La science des surfaces est un vaste champ multidisciplinaire issu de la science des matériaux et dédié à l’étude des phénomènes physiques et chimiques des surfaces. Considéré dans toute son extension, le terme de « surface » peut désigner toutes les interfaces entre deux phases : solide-vide, solide-liquide, solide-gaz, liquide-gaz. La science des surfaces comprend donc des domaines aussi divers que la catalyse hétérogène, les matériaux semi-conducteurs et leurs techniques de caractérisation, les polymères, la matière molle, les adhésifs, les phénomènes d’adsorption, les piles à combustible, les monocouches auto-assemblées et l’épitaxie. Elle est étroitement associée à des domaines connexes tels que l’électrochimie ou la science des colloïdes.

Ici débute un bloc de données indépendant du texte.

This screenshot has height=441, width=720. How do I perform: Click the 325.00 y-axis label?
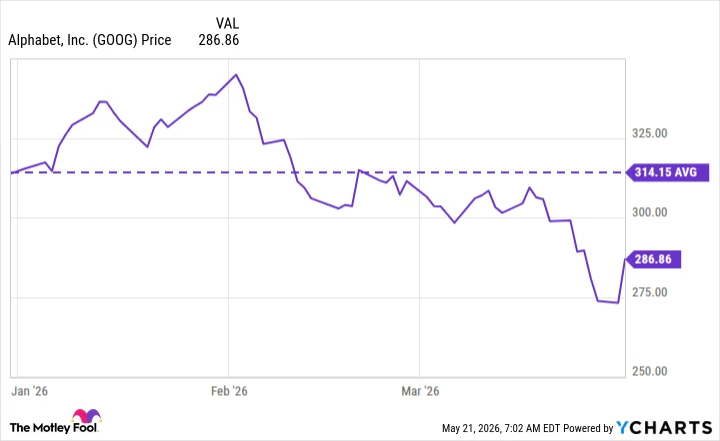tap(649, 133)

La science des surfaces s’est institutionnalisée à la fin des années 1960. Le National Bureau of Standards des États-Unis, Bell Labs d’AT&T, et les laboratoires de recherche fondamentale d’IBM ont fortement contribué à sa montée en puissance. Lors de son apogée, dans les années 1970-1980, ce champ de recherche était dans une situation analogue aux nanosciences et aux nanotechnologies dans les années 2000 : abondamment financé, extrêmement divers, inclusif, et mal défini.

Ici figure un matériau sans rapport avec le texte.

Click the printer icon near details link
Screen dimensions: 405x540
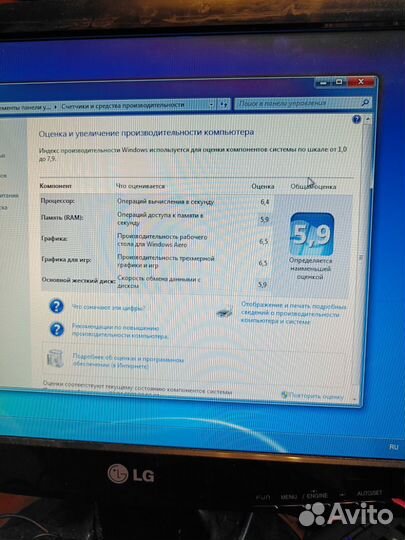pyautogui.click(x=225, y=312)
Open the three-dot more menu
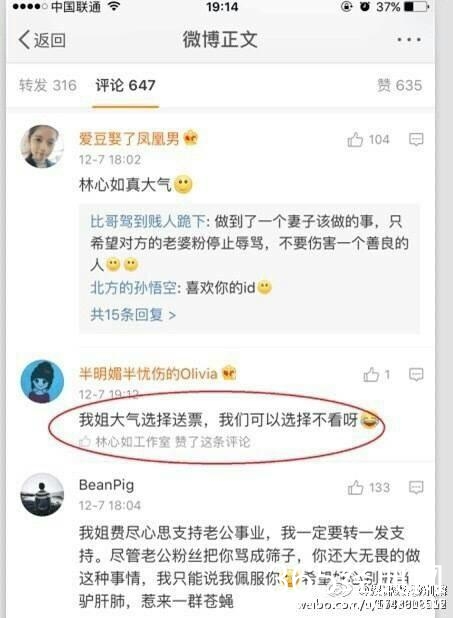The height and width of the screenshot is (618, 453). click(x=409, y=40)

Néanmoins, la science des surfaces se caractérise par des concepts clés parmi lesquels on compte :

 La « reconstruction ». Ce concept désigne, d’une part, la structure et les propriétés électroniques des atomes de surface d’un matériau en tant qu’elles diffèrent de la structure et des propriétés des atomes du volume (« bulk structure »). En effet, à la surface d’un cristal, les atomes ne s’arrangent pas de la même manière que lorsqu’ils sont assemblés en volume, et la structure de cet arrangement de surface ou « reconstruction » n’est pas strictement déductible de celle de l’arrangement en volume. Cet aspect justifie dans une certaine mesure le partage, dans la physique du solide, entre ce qui a été appelé « physique de la matière condensée », d’un côté, et ce qui est devenu la physique des surfaces, de l’autre. D’autre part, la « reconstruction » désigne le processus de stabilisation des surfaces lui-même : lorsque la structure d’une surface se stabilise dans des conditions de pression et de température déterminées, les atomes de surface se réarrangent en adoptant une « structure de reconstruction » déterminée. Cette structure n’est pas naturellement stable. Pour la stabiliser, on utilise généralement l’ultravide (UHV pour Ultra-High Vacuum) et les basses températures. Enfin, le terme de « reconstruction » indique la nécessité d’élaborer des modèles spécifiques d’organisation des atomes d’une surface selon le plan de la coupe effectuée dans la structure du cristal, modèle qu’il va falloir tester pour caractériser la surface. Le concept de « reconstruction » renvoie donc à l’idée d’une pratique instrumentale médiée par des modèles théoriques.
 La « courbure de bande » (band bending) : les conducteurs et semi-conducteurs exhibent aussi des phénomènes de surface qui affectent ce qui a été appelé, en physique du solide, la « structure de bande », décrite par la théorie des bandes. La structure de bande est une modélisation des valeurs d’énergie que peuvent prendre les électrons d’un solide à l’intérieur de celui-ci en fonction du niveau dit « de Fermi » (niveau d’énergie du plus haut niveau occupé par les électrons). De façon générale, ces électrons n’ont la possibilité de prendre que des valeurs d’énergie comprises dans certains intervalles, séparés par des « bandes interdites ». Cette modélisation conditionne la possibilité de traiter de l’information dans un matériau semi-conducteur tel que le silicium, par exemple ; dans un semi-conducteur, le niveau de Fermi est situé dans une bande interdite (ou « gap »), entre une bande de conduction (remplie d’électrons) et une bande de valence (qui peut être vide ou partiellement remplie d’électrons). Or, en surface (ou dans une interface, à une jonction), la densité de charge est répartie différemment (phénomènes de champ proche). Lorsqu’une tension est appliquée en un point précis de la surface, le diagramme de bande esquisse alors une courbe, et on parle alors de « courbure de bande ».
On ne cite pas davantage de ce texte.